Captured British airborne troops are taken away from Oosterbeek by the Germans.

The day after the battle: the Germans take the British perimeter in Oosterbeek

in Oosterbeek/september 26

Early in the morning of Tuesday, September 26, General Bittrich, who led the attacks in Oosterbeek, received a telephone call from Field Marshal Walter Model.
“Bittrich, when will everything here finally be over?” he wanted to know.

The German general replied that the day before he had done everything he could to force a breakthrough in the British perimeter.
“We fought like never before. We used everything we had against the British.”

Bittrich and Model were not yet aware that the British Airborne Division had withdrawn that night. But during the call, a motorcycle officer came to Bittrich and informed him of this.
“Well, thank God,” Model exclaimed.

Silence
There was an unreal peace in the remains of the British perimeter on the morning of Tuesday, September 26.
“When we woke up, it was very quiet,” wrote a resident of Oosterbeek. “A silence that we had not experienced for nine days. Not a shot was fired.”

Cautiously and warily, German soldiers entered the abandoned British perimeter that morning. The Germans found hundreds of British airborne soldiers at the Oude Kerk in Oosterbeek. The evacuation of the British was stopped after sunrise because there were too many casualties during the evacuation across the Rhine in daylight.

A number of British had tried to swim to the other side after the evacuation had been halted. A number of exhausted soldiers were carried away by the current. Other soldiers fell victim to German shelling. Few British people reached the other side. That is why most British, about 300 in total, had resigned themselves to being taken prisoner of war.

The Germans deported the British in a column to Arnhem. Along the way, the soldiers made the V sign to film cameras of the German propaganda department. Meanwhile they sang songs.

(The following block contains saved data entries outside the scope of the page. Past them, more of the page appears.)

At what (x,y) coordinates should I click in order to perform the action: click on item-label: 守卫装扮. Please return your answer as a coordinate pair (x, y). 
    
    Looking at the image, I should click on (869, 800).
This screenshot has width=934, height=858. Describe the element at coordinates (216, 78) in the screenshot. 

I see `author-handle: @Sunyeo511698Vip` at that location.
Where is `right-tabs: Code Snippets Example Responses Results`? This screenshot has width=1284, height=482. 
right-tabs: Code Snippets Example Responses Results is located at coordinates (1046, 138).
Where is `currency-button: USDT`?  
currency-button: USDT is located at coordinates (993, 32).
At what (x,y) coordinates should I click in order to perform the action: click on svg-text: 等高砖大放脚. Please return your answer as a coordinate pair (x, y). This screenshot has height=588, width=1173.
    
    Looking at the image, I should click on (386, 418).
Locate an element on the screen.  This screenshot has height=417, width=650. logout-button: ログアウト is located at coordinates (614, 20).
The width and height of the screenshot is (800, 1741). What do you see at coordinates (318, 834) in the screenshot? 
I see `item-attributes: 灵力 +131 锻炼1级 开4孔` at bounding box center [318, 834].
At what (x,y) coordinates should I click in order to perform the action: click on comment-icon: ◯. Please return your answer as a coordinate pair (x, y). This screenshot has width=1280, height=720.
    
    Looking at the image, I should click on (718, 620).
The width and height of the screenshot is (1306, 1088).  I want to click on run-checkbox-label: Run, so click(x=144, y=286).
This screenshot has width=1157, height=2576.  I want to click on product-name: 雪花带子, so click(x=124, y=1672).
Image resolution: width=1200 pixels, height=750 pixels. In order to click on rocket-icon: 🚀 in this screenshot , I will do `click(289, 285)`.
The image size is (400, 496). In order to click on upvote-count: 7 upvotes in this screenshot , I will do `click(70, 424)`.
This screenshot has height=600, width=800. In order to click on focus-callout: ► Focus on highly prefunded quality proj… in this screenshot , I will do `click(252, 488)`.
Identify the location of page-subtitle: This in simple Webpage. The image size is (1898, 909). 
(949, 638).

British wounded in the Elisabeth Gasthuis at one point heard the singing of marching soldiers, which became increasingly louder.
General Urquhart: “Dutch citizens, lured from their homes by the singing, stared at it in amazement and the Germans felt a deep awe.”

The British march thus took on the character of a victory march rather than a retreat to a prisoner of war camp.

Devastation
The devastation caused by war in Oosterbeek was great. Many of the houses in the British perimeter were badly damaged. Traces of the war violence of the previous days were visible everywhere.

A German Oberstleutnant noted: “There are dead Germans and English everywhere. The trees are decorated with the colored parachutes with which the English tried to supply their troops. Two of our Panther tanks are there with their burned crews still inside.”

The Germans carefully combed the British perimeter. A few hundred more British were thus found. Many of the British airbornes who remained in the houses they occupied had stayed behind because they were wounded. A few soldiers discovered that morning that they had fallen asleep exhausted and had therefore missed the retreat across the Rhine.

A large number of British soldiers were hiding in the woods or were hidden by residents of Oosterbeek and the surrounding area. All together there were approximately 300 British and Polish soldiers. About 130 of them were sent across the Rhine in Operation Pegasus a month after the Battle of Arnhem in a successful collaboration between the resistance and the Allies.